Auf einem Spaziergang durch Poschiavo entdecken wir Infotafeln über die gewaltige Überschwemmung, die 1987 den Ort teilweise zerlegte, ähnlich den Ereignissen im Ahrtal. Es gibt keine völlige Sicherheit, auch wenn sich viele diese wünschen.


Tag 1 – Freitag, 23. Juni:

Wieder der erbarmungslose Wecker, der uns um sechs Uhr weckt. Das Aufstehen fällt leichter, insbesondere wegen der Vorfreude. Ein ausgiebiges Frühstück stärkt uns für den Tag. Ich besorge mir noch am linken Unterarm eine Brandblase durch heißen Dampf, der unsichtbar aus dem Eierkocher aufsteigt. Sie wird mich noch lange begleiten.

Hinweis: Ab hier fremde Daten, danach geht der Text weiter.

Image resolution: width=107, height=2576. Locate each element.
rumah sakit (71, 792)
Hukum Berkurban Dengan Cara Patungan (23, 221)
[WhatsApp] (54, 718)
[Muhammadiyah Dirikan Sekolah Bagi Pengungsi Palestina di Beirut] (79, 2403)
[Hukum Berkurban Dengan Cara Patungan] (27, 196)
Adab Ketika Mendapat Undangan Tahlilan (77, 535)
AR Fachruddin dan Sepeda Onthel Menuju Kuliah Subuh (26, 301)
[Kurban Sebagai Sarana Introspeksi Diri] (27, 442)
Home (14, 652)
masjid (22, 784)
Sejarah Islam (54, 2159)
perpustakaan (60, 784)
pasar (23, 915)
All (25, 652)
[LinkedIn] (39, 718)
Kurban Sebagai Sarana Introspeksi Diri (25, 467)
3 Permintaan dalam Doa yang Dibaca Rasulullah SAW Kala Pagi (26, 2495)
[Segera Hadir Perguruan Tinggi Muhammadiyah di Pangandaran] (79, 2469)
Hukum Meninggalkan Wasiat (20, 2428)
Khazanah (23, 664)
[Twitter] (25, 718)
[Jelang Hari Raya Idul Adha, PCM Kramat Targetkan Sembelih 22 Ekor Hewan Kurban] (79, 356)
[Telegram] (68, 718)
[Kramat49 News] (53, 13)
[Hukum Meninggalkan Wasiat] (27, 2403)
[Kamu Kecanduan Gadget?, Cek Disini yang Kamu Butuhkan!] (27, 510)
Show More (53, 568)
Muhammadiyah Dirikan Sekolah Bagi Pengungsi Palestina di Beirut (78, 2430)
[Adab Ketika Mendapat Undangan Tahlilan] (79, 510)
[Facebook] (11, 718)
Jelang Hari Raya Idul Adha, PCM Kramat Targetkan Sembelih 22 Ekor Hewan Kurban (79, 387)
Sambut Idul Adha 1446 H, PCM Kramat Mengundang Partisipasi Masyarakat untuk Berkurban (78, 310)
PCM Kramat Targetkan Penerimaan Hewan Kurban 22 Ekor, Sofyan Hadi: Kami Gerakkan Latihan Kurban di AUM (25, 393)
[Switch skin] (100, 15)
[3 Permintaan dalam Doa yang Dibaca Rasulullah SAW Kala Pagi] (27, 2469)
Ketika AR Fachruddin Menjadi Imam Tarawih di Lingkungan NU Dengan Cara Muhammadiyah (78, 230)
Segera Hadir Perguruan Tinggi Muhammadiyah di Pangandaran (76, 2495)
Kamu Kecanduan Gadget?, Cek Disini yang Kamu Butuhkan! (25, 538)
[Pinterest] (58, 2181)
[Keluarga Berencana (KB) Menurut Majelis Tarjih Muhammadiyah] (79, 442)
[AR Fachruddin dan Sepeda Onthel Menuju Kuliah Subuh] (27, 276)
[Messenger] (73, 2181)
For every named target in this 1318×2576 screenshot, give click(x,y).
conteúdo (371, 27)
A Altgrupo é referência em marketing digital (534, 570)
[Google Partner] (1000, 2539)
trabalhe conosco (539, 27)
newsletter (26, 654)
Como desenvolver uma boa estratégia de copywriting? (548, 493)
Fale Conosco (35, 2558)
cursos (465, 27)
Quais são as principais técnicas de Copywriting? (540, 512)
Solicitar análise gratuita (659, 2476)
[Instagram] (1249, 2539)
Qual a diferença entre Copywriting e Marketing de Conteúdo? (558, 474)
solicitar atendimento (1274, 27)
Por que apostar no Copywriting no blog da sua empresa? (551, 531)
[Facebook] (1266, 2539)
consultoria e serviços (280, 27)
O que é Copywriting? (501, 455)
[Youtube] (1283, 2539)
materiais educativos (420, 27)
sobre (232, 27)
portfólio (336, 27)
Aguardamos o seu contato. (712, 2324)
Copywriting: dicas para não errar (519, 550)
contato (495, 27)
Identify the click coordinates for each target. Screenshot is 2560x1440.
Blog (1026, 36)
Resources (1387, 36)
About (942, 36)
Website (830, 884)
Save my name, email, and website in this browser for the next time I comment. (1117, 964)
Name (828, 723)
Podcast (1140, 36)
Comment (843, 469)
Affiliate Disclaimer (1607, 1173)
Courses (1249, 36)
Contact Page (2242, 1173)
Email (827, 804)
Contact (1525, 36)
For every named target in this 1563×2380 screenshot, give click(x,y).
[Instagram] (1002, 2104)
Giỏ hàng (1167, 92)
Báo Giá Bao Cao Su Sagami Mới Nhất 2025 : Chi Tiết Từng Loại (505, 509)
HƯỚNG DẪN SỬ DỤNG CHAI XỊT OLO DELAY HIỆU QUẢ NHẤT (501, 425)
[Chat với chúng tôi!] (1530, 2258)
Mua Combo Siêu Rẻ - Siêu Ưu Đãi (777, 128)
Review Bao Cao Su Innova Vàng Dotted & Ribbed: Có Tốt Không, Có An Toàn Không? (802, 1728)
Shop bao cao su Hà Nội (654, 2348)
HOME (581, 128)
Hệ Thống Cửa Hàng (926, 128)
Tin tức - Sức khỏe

Die Berninabahn bringt uns ein paar Kilo- und Höhenmeter aufwärts nach Cavaglia. Hier machen wir einen Abstecher in einen Gletschertöpfe-Park. Wir sind beeindruckt, was jahrtausendlanger Wasserschliff so herstellen kann. Bis zu 15 Meter tiefe Gletschertöpfe sind zu sehen und zu begehen.

Ab hier geht es a piedi weiter. Ein Fahrweg, der zu diversen Ferienhäusern (ehemalige Almen) und einigen wenigen noch aktiven Almen führt, hilft uns, den ersten Anstieg recht langweilig und gleichzeitig aussichtsreich zu überwinden.

Aussicht auf das Puschlav mit Poschiavo und dem gleichnamigen Lago di Poschiavo.

Nach ausgiebiger Mittagsrast wird der Weg schmaler und abwechsungsreicher, bis wir letztendlich um 18 Uhr den Passo Confinale (2622 Hm) erreichen. Wir freuen uns schon auf das Bivacco Rusconi.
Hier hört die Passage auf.